**PODANY TEKST**

+++

"Dzielmy się Dobrym Słowem" - z Soboty XXIV tyg. zw. (23.09.2006)

Wytrwały zasiew

1 Kor 15,35-37.42-49; Ps 56; Łk 8,4-15

Nie od razu Kraków zbudowali – mówi powiedzenie. Rzeczywistość odbudowywania czy tworzenia i konstruowania różnych budowli wymaga czasu.

Takiego czasu i swoistych etapów wymaga też odkrycie pełni życia wiecznego. Do tego, co jest życiem w pełni, czyli do zmartwychwstania, człowiek dochodzi stopniowo – dzień za dniem – poprzez te wydarzenia, okoliczności i sytuacje, w których szuka, czy też stara się odkryć obecność wzywającego do wieczności Boga.

+++

**WYKAZ DANYCH**

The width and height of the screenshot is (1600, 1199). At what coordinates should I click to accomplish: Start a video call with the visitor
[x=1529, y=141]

+++

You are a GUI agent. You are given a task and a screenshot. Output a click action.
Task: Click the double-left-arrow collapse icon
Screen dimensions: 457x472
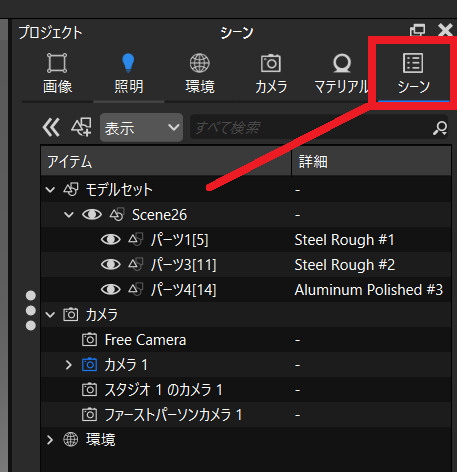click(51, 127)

+++

**TWOJE ZADANIE**
Przepisz wiernie fragment podanego tekstu. Zacznij od miejsca, w którym pojawiają się słowa "1 Kor 15,35-37.42-49;", i zakończ po słowach "budowli wymaga czasu.".

**ROZWIĄZANIE ZADANIA**
1 Kor 15,35-37.42-49; Ps 56; Łk 8,4-15

Nie od razu Kraków zbudowali – mówi powiedzenie. Rzeczywistość odbudowywania czy tworzenia i konstruowania różnych budowli wymaga czasu.